# Which size of wheels recommend for Seat IBIZA ???



## Yorch (Sep 19, 2001)

I'm planning to buy a new seat IBIZA, but
I want to change the wheels.
which size is the biggest to fit the IBIZA???
16" 17" or 18"
thanx


----------



## robertohead (Jun 20, 2001)

*Re: Which size of wheels recommend for Seat IBIZA ??? (Yorch)*

i don't think a 18" wheel could fit an ibiza. you could go for 17" but with a very small tire


----------



## silVeR6 (Dec 1, 1999)

*Re: Which size of wheels recommend for Seat IBIZA ??? (robertohead)*

I donna about 17s on it either....ibiza's have realy small wheel wells....not to mention the avarage size of STD wheel on it is a 14


----------



## Rallybug (Dec 29, 2000)

*Re: Which size of wheels recommend for Seat IBIZA ??? (Yorch)*

The 1.8 20VT and/or Cupra R come with 6.0 x 16's as standard


----------



## Dr. Wagner (Dec 13, 2000)

*Re: Which size of wheels recommend for Seat IBIZA ??? (Yorch)*

I have the same idea and I think that a set of 17" wheels probably will mess up the ride.
Hey Yorch, where do you live? I live in Mexico City and I am planning to buy me an Ibiza. Send me an email (click on mu username) to exchange ideas.
See you!!


----------



## Son (Aug 10, 2000)

17"ers are the largest I've seen on an Ibiza. But I've seen many Ibizas with 17"ers. The tire size, IIRC, is 215/40-17". I saw a really sweet Ibiza in Barcelona, Spain. It was a black with tints and 17" Mille Miglia Actions:








VERY SWEET!








My dream is to buy a new black Ibiza 100 Sport... *drool* Dunno if I can afford it though... Maybe I gotta try to get a job abroad, so I can buy one tax-free.


----------



## Yorch (Sep 19, 2001)

*Re: Which size of wheels recommend for Seat IBIZA ??? (Son of a B...5er!)*

this wheels are pretty good, the tires I think that maybe a 215/45/17" could fit well,
because the 40's are so low. thanks

You are in Europe, maybe you can buy the new IBIZA Cupra 1.8 T 150 hp'zzzzz
check it!!! in http://www.seat.com and select Cupra Line, because in America 
we don't have news about the Cupra Line will be avaliable here.
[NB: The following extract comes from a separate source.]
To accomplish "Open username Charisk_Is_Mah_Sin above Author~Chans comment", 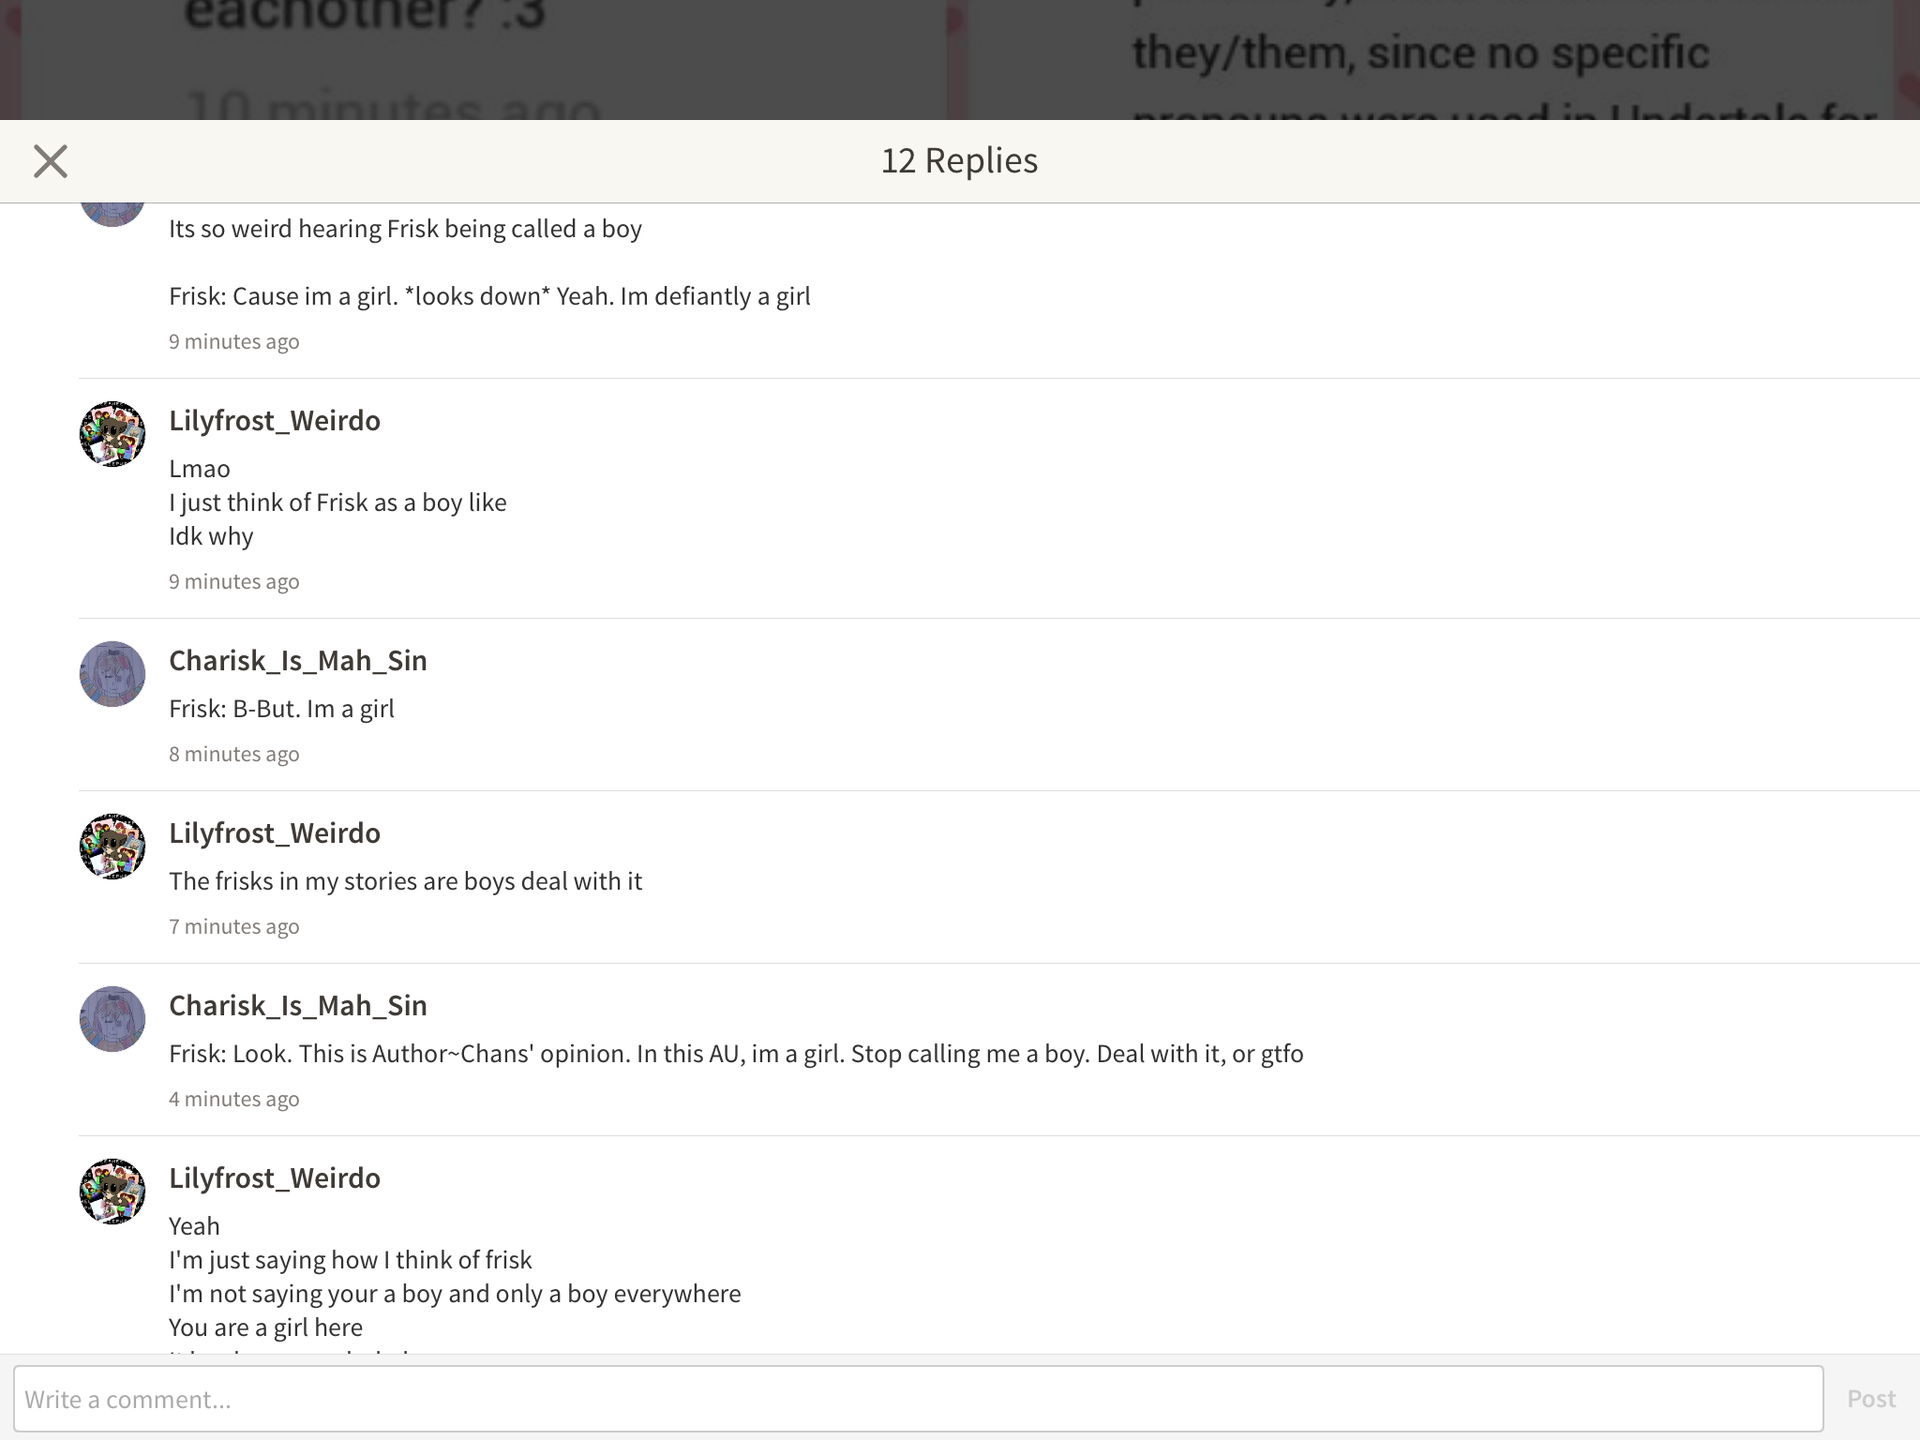I will [x=298, y=1005].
http://****************.com/smile/emthup.gif


----------



## Son (Aug 10, 2000)

*Re: Which size of wheels recommend for Seat IBIZA ??? (Yorch)*

quote:[HR][/HR]
You are in Europe, maybe you can buy the new IBIZA Cupra 1.8 T 150 hp'zzzzz
check it!!! in http://www.seat.com and select Cupra Line, because in America 
we don't have news about the Cupra Line will be avaliable here.




























http://****************.com/smile/emthup.gif [HR][/HR]​Yeah right like I had the money to buy even the Sport 100!!!















But: I saw an Ibiza Cupra _*R*_ in Barcelona. A red beast. Such a sleeper. Could you ever imagine there's 180 hp under the hood!?


----------



## Ess Three (Jun 27, 2001)

*Re: Which size of wheels recommend for Seat IBIZA ??? (Yorch)*

17" wheels will fit but they will kill the ride and handling unles you are really careful.
205/40/17 is the best size...but the tyres will most probably rub at the rear, and will hit the inner arches / gearbox / suspension components at the front if you have not got the perfect offset.
In terms of handling, I'd say that 6.5 or 7.0 x 16's were just about spot on with either a 195 or 205 tyre.
Don't forget the Ibiza is a small car and over-tyring it won't help the handling, it will hurt it!
I have no problems with traction with 195's and that's with a tuned 2.0 16v in the Cupra Sport, and can see no need to go wider than that..except for looks. I believe the new Ciupra R has 205's on 16" rims...so I guess this is as wide as I'd go...but this car has vastly different suspension settings and angles, so what works for the Cupra R doesn't mean it'll work for a Cupra or a basic model!
BTW, any bigger than 15" - and that includes the standard 16" SEAT wheels will prevent the computerised 4 wheel suspension slignment from being carried out easily, as the rear wheels fill the arches so well with 195/45/16's on that the rear wheels can't be spun with the alignment gauges fitted - there just isn't the room on that little bodyshell...they hit around the lower sill mounting on the inside of the rear wheels...and that's on the standard car! We experienced exactly this problem.
Glen.


----------



## sweGTI (Oct 21, 2001)

*Re: Which size of wheels recommend for Seat IBIZA ??? (Ess Three)*

a norwiegan guy have 18" momo and his car i lowered 2,5"


----------